William D. Cohan has one explanation:
Wall Street's Great Scapegoat Hunt
By William D. Cohan - Bloomberg
Wall Street has increasingly taken up its old habit of blaming junior bankers and traders for what goes wrong.
This is particularly troubling because Wall Street is similar to the military: There is no upside for anyone working in finance to do anything but to follow the orders given by the bosses. The idea of a “rogue trader” is really a myth. The goal at every firm is always to make more money in any way that is legally defensible -- by selling more mortgage-backed securities, by doing bigger and bigger mergers-and-acquisition deals or by making a larger and larger bet on the direction of an obscure debt index.

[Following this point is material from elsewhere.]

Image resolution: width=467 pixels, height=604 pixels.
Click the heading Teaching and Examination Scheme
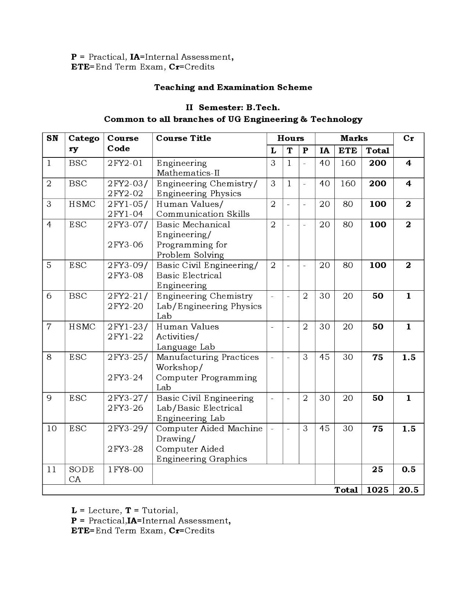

When things go well -- the firm lands a big underwriting or a high-profile merger or executes a profitable trade -- there is no shortage of people around to claim credit. Of course, when something goes terribly wrong -- see “Whale, London” or “Synthetic CDO, Abacus” -- the senior executives disappear from the scene faster than cockroaches when the light is turned on. In return, employees get paid more working on Wall Street -- without putting any personal capital at risk -- than they can at almost any other job on the planet. This is not a subject open to debate on Wall Street. This is the way it is. If you don’t like that bargain, you leave. (Sorry, Greg Smith.)